## Textauszug

****************************************

Neuer Biochipreader für Forschung und Entwicklung

Abstract

Die DNA-Chip-Technologie wird zunehmend für die Analyse von Nukleinsäuren eingesetzt [1]. Die Vorteile gegenüber herkömmlichen Methoden beruhen auf der Miniaturisierung, Parallelisierung, Kostenreduzierung und Zeitersparnis. Anwendungsgebiete sind die medizinische Diagnostik, Lebensmittel- und Umweltanalytik. Das Analyseprinzip basiert auf der Paarung von komplementären DNA-Einzelsträngen. Die Kenntnis der Sequenzabfolge eines Einzelstrangs erlaubt die Identifizierung des komplementären Partnerstrangs. Auf dem Chip sind punktrasterförmig Messpunkte angeordnet, die aus bekannten kovalent an die Oberfläche angebundenen DNA-Einzelsträngen, sog. DNA-Sonden bestehen. Verschiedene Messpunkten enthalten DNA-Sonden mit unterschiedlicher Sequenzabfolge. Wird auf das Messfeld eine flüssige Probe mit unbekannten DNA-Einzelsträngen gegeben findet selektiv eine Anbindung (Hybridisierung) statt, falls Messpunkte komplementäre Bindungspartner in der Probe finden. Da die DNA Probe fluoreszenzmarkiert ist erlaubt die ortsaufgelöste Messung der Fluoreszenzemission die Identifikation der DNA-Probe. Eine Vielzahl optischer Analysegeräte für fluoreszenzmarkierte Biochips sind entwickelt worden und sind auf dem Markt erhältlich. Die Readertechnologie beschränkt sich gegenwärtig auf das optische Auslesen von Biochips nach abgeschlossener Hybridisierungsreaktion. Somit kann also nur der Endpunkt der Hybridisierung, aber nicht der Verlauf der Anbindung beobachtet werden. Dieses Verfahren ist besonders geeignet für Routineanwendungen mit festem Hybridisierungsprotokoll. Für Forschung & Entwicklung ist die Untersuchung von Hybridisierungsverläufen und die schnelle Veränderung von Hybridisierungsparameter, wie z.B. Temperatur und Pufferkonzentration, von besonderem Interesse. Dies erfordert die Integration der bisher extern durchgeführten Hybridisierung in das optische Analysegerät.

****************************************

## Vorliegende Zeilen
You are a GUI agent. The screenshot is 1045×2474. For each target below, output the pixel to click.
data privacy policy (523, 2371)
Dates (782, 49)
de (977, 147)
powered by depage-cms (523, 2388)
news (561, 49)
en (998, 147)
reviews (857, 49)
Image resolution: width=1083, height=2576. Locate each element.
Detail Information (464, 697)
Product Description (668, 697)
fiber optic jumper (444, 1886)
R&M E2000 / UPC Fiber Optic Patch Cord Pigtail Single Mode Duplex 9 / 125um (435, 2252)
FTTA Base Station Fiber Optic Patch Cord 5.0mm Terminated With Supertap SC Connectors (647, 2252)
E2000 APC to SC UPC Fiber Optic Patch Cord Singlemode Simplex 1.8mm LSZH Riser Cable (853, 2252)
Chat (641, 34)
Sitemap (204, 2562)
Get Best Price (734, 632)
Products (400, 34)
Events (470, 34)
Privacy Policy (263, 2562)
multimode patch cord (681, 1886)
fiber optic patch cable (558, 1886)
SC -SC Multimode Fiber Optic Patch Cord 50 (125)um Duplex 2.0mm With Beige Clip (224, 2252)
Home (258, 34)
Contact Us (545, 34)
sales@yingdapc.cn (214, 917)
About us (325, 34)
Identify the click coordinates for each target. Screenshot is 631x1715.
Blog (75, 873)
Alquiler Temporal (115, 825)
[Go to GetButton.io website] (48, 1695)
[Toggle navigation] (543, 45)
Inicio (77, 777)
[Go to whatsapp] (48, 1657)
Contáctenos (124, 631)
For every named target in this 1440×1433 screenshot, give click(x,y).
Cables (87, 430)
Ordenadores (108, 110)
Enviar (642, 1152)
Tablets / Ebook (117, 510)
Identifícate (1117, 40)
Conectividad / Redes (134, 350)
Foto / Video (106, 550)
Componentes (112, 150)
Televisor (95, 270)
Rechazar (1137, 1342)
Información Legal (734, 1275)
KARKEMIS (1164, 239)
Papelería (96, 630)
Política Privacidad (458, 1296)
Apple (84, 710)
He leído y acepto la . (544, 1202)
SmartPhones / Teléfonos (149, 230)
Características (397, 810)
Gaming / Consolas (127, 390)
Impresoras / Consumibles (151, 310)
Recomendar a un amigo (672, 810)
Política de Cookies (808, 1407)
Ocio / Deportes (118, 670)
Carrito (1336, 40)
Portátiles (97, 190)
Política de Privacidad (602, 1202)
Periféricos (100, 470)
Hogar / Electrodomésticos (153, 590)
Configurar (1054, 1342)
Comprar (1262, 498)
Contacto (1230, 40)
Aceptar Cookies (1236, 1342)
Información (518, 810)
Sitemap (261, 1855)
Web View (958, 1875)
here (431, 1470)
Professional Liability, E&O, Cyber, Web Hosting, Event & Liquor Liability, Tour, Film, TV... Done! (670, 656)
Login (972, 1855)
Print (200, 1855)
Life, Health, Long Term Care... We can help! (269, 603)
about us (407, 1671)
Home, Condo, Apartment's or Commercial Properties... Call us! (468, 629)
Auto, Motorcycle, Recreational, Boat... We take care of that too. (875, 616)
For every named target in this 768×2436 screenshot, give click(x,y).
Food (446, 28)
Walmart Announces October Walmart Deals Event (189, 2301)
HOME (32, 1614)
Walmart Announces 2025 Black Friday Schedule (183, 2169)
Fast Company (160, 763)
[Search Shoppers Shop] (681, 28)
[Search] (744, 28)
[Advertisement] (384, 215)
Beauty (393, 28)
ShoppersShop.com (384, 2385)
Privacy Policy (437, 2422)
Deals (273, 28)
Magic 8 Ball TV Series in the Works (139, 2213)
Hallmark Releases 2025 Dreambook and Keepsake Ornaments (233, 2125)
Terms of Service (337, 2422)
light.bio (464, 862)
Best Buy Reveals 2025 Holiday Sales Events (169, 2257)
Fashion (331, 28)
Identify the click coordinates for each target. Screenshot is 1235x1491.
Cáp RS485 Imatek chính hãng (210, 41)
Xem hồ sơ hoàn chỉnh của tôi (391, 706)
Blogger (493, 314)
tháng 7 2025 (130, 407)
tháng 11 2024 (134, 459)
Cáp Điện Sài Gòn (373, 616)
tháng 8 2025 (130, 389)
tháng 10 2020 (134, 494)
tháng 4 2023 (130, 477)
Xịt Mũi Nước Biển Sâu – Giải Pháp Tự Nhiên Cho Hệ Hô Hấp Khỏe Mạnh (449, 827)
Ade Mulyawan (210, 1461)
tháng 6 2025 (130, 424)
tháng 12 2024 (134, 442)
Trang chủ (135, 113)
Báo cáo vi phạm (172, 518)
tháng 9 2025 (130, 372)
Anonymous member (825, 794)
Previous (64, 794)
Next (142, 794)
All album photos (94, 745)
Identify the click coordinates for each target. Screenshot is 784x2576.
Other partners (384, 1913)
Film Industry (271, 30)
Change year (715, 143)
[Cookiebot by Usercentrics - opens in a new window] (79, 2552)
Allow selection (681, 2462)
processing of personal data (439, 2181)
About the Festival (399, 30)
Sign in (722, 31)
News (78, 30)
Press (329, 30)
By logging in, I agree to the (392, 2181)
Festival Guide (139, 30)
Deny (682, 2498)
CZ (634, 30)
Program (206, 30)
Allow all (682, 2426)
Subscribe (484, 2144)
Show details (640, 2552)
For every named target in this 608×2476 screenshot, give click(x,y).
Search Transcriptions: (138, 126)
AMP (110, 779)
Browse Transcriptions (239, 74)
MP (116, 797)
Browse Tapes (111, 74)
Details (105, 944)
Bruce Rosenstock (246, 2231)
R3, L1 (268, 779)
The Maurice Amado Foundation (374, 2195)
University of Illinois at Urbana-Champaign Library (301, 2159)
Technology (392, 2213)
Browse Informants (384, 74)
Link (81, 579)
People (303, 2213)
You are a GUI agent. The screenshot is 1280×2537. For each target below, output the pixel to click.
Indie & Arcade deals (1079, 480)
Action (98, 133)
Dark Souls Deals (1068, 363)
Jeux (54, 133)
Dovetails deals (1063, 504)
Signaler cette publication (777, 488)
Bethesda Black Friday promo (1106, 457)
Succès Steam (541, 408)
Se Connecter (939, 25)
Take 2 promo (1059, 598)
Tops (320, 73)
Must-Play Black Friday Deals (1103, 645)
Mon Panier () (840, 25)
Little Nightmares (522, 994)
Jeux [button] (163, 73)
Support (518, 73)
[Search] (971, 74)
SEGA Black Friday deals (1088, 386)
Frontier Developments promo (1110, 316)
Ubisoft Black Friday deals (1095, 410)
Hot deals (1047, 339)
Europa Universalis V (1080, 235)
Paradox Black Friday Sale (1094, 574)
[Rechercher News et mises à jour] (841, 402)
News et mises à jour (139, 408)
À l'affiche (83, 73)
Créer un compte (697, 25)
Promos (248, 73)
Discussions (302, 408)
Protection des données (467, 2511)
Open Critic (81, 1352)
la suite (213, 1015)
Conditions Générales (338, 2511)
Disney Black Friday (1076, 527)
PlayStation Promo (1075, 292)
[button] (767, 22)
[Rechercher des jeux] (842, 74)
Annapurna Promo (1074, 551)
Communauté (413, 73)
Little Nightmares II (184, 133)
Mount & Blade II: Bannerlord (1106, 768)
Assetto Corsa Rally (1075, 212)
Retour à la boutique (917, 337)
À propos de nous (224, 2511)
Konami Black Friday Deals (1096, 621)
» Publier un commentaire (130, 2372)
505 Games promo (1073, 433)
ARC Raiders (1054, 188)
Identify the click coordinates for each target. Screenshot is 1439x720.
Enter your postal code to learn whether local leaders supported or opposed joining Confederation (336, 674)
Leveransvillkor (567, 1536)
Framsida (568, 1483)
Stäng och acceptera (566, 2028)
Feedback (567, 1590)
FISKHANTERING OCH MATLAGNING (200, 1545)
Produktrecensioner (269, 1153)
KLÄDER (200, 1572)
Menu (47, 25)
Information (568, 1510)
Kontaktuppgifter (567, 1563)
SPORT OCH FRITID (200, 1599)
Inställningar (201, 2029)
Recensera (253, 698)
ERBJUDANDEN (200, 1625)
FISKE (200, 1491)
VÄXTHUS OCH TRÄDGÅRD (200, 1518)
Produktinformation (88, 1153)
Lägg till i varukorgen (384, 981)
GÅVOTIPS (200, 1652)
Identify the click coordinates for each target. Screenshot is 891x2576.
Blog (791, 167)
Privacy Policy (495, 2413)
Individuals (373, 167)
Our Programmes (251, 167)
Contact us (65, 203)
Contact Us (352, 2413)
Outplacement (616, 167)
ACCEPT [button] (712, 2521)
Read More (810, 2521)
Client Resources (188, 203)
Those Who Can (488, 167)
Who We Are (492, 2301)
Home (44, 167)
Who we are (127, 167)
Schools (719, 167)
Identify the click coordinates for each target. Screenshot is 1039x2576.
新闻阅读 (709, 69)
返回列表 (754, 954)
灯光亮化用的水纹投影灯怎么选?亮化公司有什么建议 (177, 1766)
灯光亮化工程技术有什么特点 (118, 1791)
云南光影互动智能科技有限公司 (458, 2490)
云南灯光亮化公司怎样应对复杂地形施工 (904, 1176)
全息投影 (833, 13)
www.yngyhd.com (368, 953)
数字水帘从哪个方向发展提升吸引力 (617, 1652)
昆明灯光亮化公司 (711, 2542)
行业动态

****************************************

Welche Anwendungsgebiete der DNA-Chip-Technologie nennt der Textauszug? Die Zeilen haben mit dem Textauszug nichts zu tun.

## Antwort
Die medizinische Diagnostik sowie die Lebensmittel- und Umweltanalytik.